A threat actor historically known for its watering hole attacks against governmental organizations has recently been tied to a series of new cyber intrusions affecting various entities across Central Asia and the Middle East. This malicious activity, designated as “EmissarySoldier,” is attributed to the cyber espionage group identified as LuckyMouse and is believed to date back to 2020. The group seeks to gather geopolitical intelligence about the region.
The breaches involved the implementation of a toolkit called SysUpdate (also known as Soldier), which was deployed in multiple compromised organizations, including government and diplomatic agencies, telecommunications firms, media outlets, and a commercial bank.

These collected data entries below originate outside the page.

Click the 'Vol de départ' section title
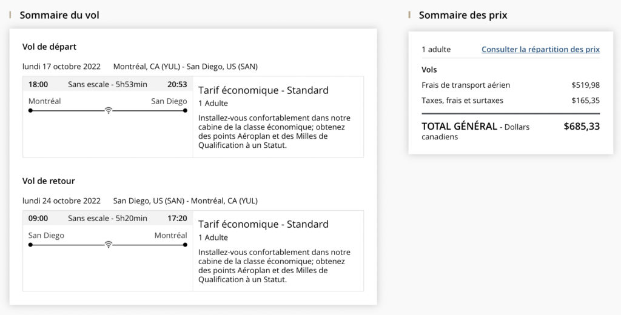Viewport: 621px width, 315px height. click(x=49, y=47)
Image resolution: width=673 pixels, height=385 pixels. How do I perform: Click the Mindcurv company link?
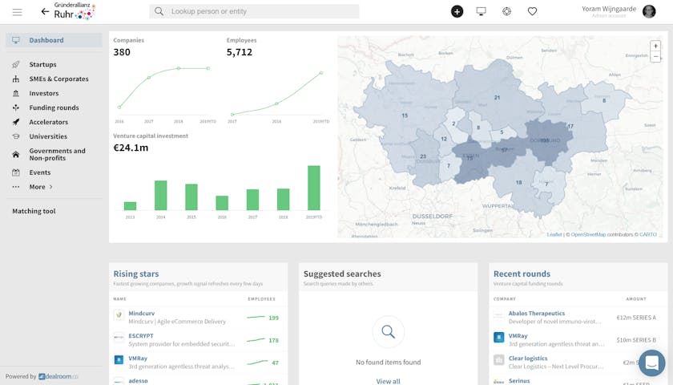point(141,314)
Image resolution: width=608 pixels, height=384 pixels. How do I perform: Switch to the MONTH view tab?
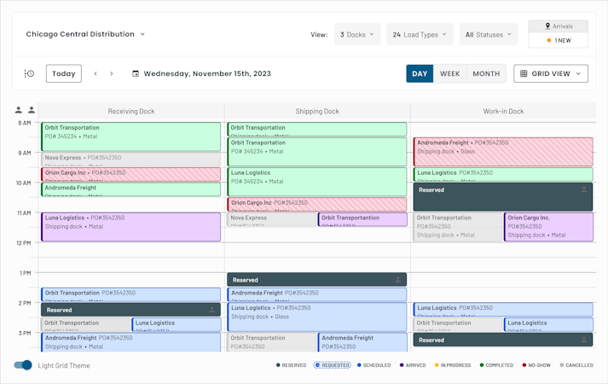486,73
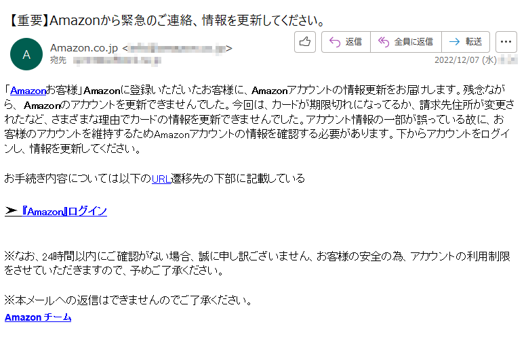Click the blue forward arrow icon
The height and width of the screenshot is (341, 526).
point(454,41)
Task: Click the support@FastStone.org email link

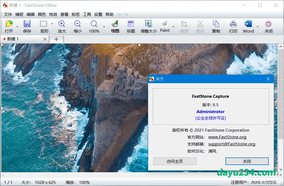Action: point(232,144)
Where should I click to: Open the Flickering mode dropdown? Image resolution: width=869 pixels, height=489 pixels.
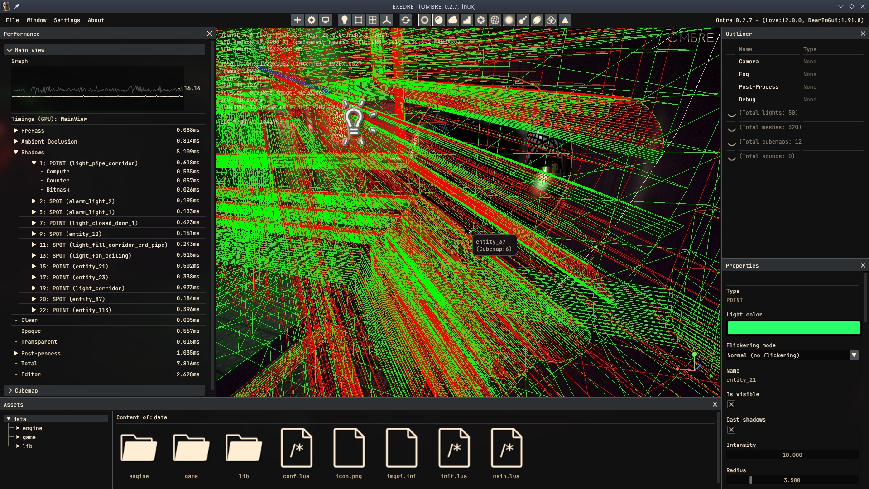tap(854, 355)
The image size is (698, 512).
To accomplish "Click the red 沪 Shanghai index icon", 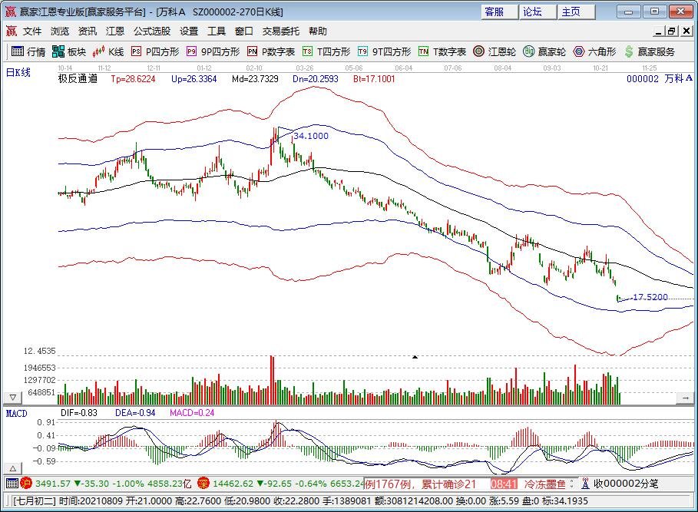I will tap(26, 484).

LuckyMouse, also referred to as APT27 or Emissary Panda, is a notorious cyber espionage unit with a track record of infiltrating numerous governmental networks in the regions of Central Asia and the Middle East. The group has previously orchestrated cyber assaults against international entities like the International Civil Aviation Organization (ICAO) in 2019 and has drawn attention for exploiting ProxyLogon vulnerabilities to breach the email server of a governmental body in the Middle East.

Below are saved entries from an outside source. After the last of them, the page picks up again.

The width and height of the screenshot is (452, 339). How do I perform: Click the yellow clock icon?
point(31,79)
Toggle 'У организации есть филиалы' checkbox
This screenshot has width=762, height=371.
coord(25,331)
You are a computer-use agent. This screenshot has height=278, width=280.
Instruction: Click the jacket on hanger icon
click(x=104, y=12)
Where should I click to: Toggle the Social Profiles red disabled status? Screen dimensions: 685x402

The ongoing campaign, dubbed EmissarySoldier, exemplifies a vocal escalation in surveillance activity targeted at these organizations. According to ESET malware researcher Matthieu Faou, “LuckyMouse typically employs watering hole strategies to compromise websites frequented by its intended victims.” Furthermore, the group conducts network scans to identify vulnerable internet-facing servers within their selected targets.
Recent observations by ESET reveal that LuckyMouse has compromised several internet-facing systems operating on Microsoft SharePoint, utilizing remote code execution vulnerabilities prevalent in the application.
The methodology employed in these attacks culminates in the deployment of customized post-intrusion implants, with SysUpdate or HyperBro, both using DLL search order hijacking to execute malicious payloads while evading detection. Faou describes this as a “trident model” involving a legitimate application, a custom DLL for payload loading, and a Shikata Ga Nai-encoded binary payload.
SysUpdate operates as a modular tool, designed for distinct operational tasks by exploiting benign applications to serve as loaders for malicious DLLs. This initial payload then retrieves and deploys a memory implant on the compromised system. Since its identification in 2018, the toolkit has undergone multiple iterations aimed at enhancing its functionalities, signifying that its operators are actively refining their malware capabilities.
“Throughout 2020, LuckyMouse has shown heightened activity, seemingly engaged in a retooling phase as various new features were integrated into the SysUpdate toolkit,” Faou added. This trend indicates a potential transition by the operators from utilizing HyperBro to focusing on SysUpdate for their operations.